合生元制剂对阿尔兹海默病小鼠影响研究

2022-02-24 13:52张金鑫童亚楠郝珊瑚王治国张国旭
临床军医杂志 2022年2期
关键词:皮质象限海马

张金鑫, 童亚楠, 郝珊瑚, 王治国, 张国旭

1.北部战区总医院 核医学科,辽宁 沈阳 110016;2.中国医科大学 北部战区总医院研究生培养基地,辽宁 沈阳 110016

阿尔兹海默病(Alzheimer′s disease,AD)又名老年性痴呆,是一类起病较隐蔽、但呈慢性加重的神经系统退行性疾病,是痴呆症中最常见的一种类型。其病理特点主要是β-淀粉样蛋白(amyloid β-protein,Aβ)异常堆积形成炎性斑块、Tau蛋白异常磷酸化形成纤维缠结,以及突触受损、神经元大量丧失等。目前,AD发病率呈上升趋势,但其发病机制尚不明确,且未发现具有显著治疗效果的药物和方法[1-3]。随着人口老龄化,AD将会带来严重的医疗、社会及经济问题[4]。因此,寻找能够高效防治AD的药物和方法已经成为研究热点。肠道菌群是影响人体健康的关键因素,肠道菌群失衡可能引起AD发生[5]。合生元制剂是益生元和益生菌的结合,在调节菌群平衡方面,服用合生元制剂比单独使用益生元或益生菌更有效[6-7]。本研究以APP/PS1痴呆小鼠为模型,观察服用合生元制剂对其行为学的影响,以及小鼠脑内海马和皮质区Aβ沉积情况,探讨合生元制剂治疗AD的作用机制。现报道如下。

1 材料与方法

1.1 实验动物 选取24只APP/PS1痴呆小鼠,5月龄,雄性,体质量24~30 g;以及12只C57BL/6J野生小鼠,5月龄,雄性,体质量24~30 g。APP/PS1痴呆小鼠由雄性APP/PS1转基因小鼠和雌性野生型C57BL/6J小鼠交配所得。种鼠购于北京华富康生物科技股份有限公司,饲养于北部战区总医院药剂科动物房,所有小鼠自由进食水。本实验已获得北部战区总医院实验动物伦理委员会批准[Y(2021)024号]。

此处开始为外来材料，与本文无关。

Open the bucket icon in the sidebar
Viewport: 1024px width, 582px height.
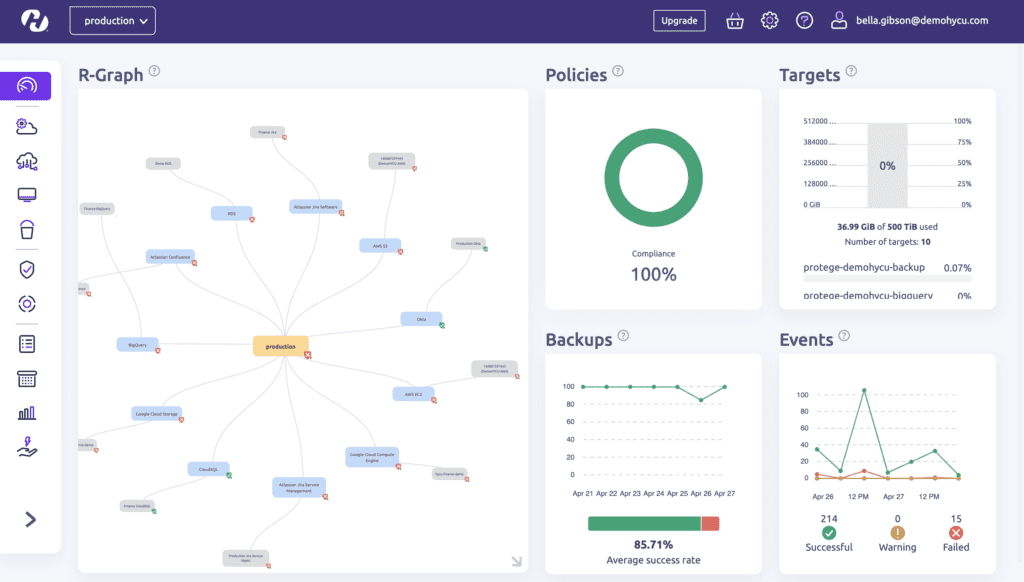coord(27,230)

1.2 仪器与试剂 Morris水迷宫,切片机,摊烤片机,4%动物组织固定液,PV二抗试剂盒,DAB显色试剂盒,苏木素染色液,二甲苯,PBS磷酸盐酸缓冲液,无水乙醇,中性树胶,生物安全柜,重组Anti-beta Amyloid抗体(Abcam公司,稀释比例1∶100),嗜酸乳杆菌(菌种编号LA-G80),乳双歧杆菌(菌种编号BL-G101),低聚木糖(上海润盈生物工程有限公司)。乳双歧杆菌、嗜酸乳杆菌、低聚木糖制成冻干粉末,即合生元制剂。其中,含乳双歧杆菌2.5×109cfu/ml,嗜酸乳杆菌2.5×109cfu/ml,低聚木糖0.5 g。

1.3 实验方法

1.3.1 动物分组及给药 采用随机分组的方式将APP/PS1痴呆小鼠分成两组,对照组和治疗组各12只;另将12只C57BL/6J小鼠作为空白组。所有动物适应性饲养1周后,治疗组和对照组小鼠分别灌胃合生元制剂和低聚木糖,每次给药剂量为0.5 ml/只,空白组小鼠灌胃等量的生理盐水,每天3次,持续灌胃3个月。

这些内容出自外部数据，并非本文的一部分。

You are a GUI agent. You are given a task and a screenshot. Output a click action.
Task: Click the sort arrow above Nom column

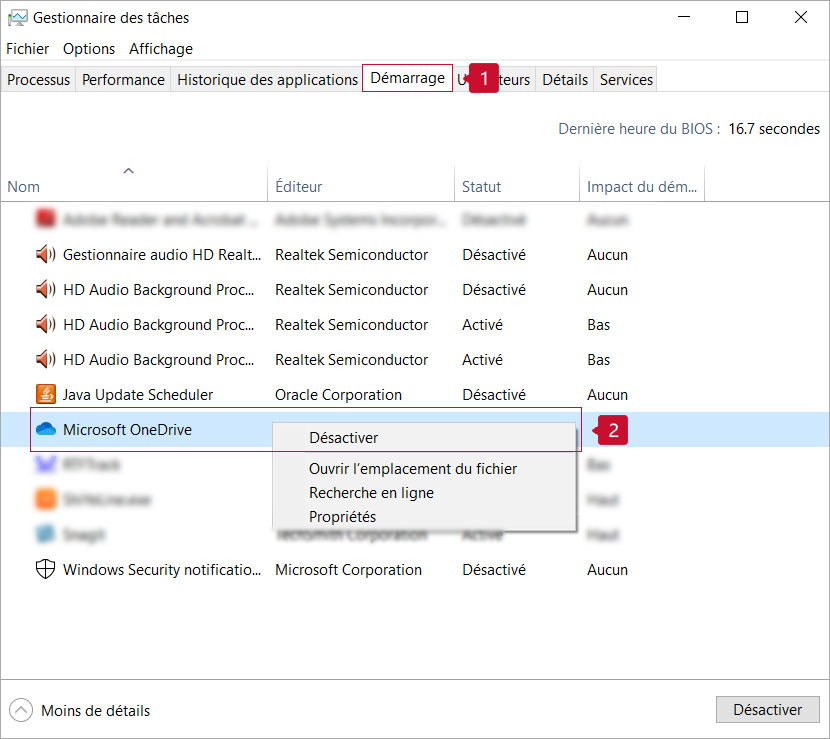(x=128, y=171)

1.3.2 Morris水迷宫实验 给药结束后第2天,采用Morris水迷宫观察各组小鼠的记忆和空间学习能力。Morris水迷宫设备是由水下平台、圆形水池、标志物、视频采集系统及行为学分析系统组成。水池直径100 cm、高60 cm,其中,水深35 cm,留出25 cm的边缘放置提示方位用的标志物,分为4个象限(E、W、S、N),平台放置于西北象限的中心、水面以下1~2 cm。水中滴加白色素,水温维持在20℃~22℃。按序将小鼠从4个象限放入水中,放置时小鼠面朝池壁,下水轻柔,每次游泳60 s,记下小鼠找到平台所用的时间(逃逸潜伏期)和游泳轨迹。若小鼠在规定时间找到平台则允许小鼠在平台停留15 s;若小鼠在规定时间未找到平台,引导小鼠找到平台,并让小鼠在平台停留15 s。每只小鼠每天游泳4次,连续5 d。第5天训练结束后,撤掉水下平台,将各组小鼠从平台所在象限的对侧放入水中,让其游泳60 s,记录每只小鼠在规定时间内穿越平台次数和目标象限停留时间。

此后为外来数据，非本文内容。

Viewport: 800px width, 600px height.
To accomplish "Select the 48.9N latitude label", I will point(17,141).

1.3.3 脑组织取材及免疫组化检测 Morris水迷宫实验结束后,将所有小鼠脱颈处死,取出整个脑组织放入4%动物组织固定液中。将脑组织中的海马及皮层组织进行石蜡包埋,用于免疫组化检测,切片厚度为5 μm。检测步骤:(1)脱蜡、水化。切片用二甲苯浸泡3次,每次10 min;不同浓度乙醇分别浸泡5 min,蒸馏水冲洗3次,每次2 min。(2)3%甲醇过氧化氢孵育15 min,PBS缓冲液冲洗。(3)高压修复后将切片放入PBS缓冲液中。(4)切片上滴加一抗(重组Anti-beta Amyloid抗体),4℃过夜,次日取出,PBS缓冲液冲洗3遍,每遍3 min。(5)切片上滴加二抗(生物素),室温下孵育15 min,PBS缓冲液冲洗3遍,每遍3 min;DAB显色5~10 s,蒸馏水冲洗,终止显色。(6)苏木素复染,不同浓度乙醇脱水,二甲苯透明每10 min 2遍,随后封片。(7)电子显微镜观察,截取不同视野组织进行图像分析,存档。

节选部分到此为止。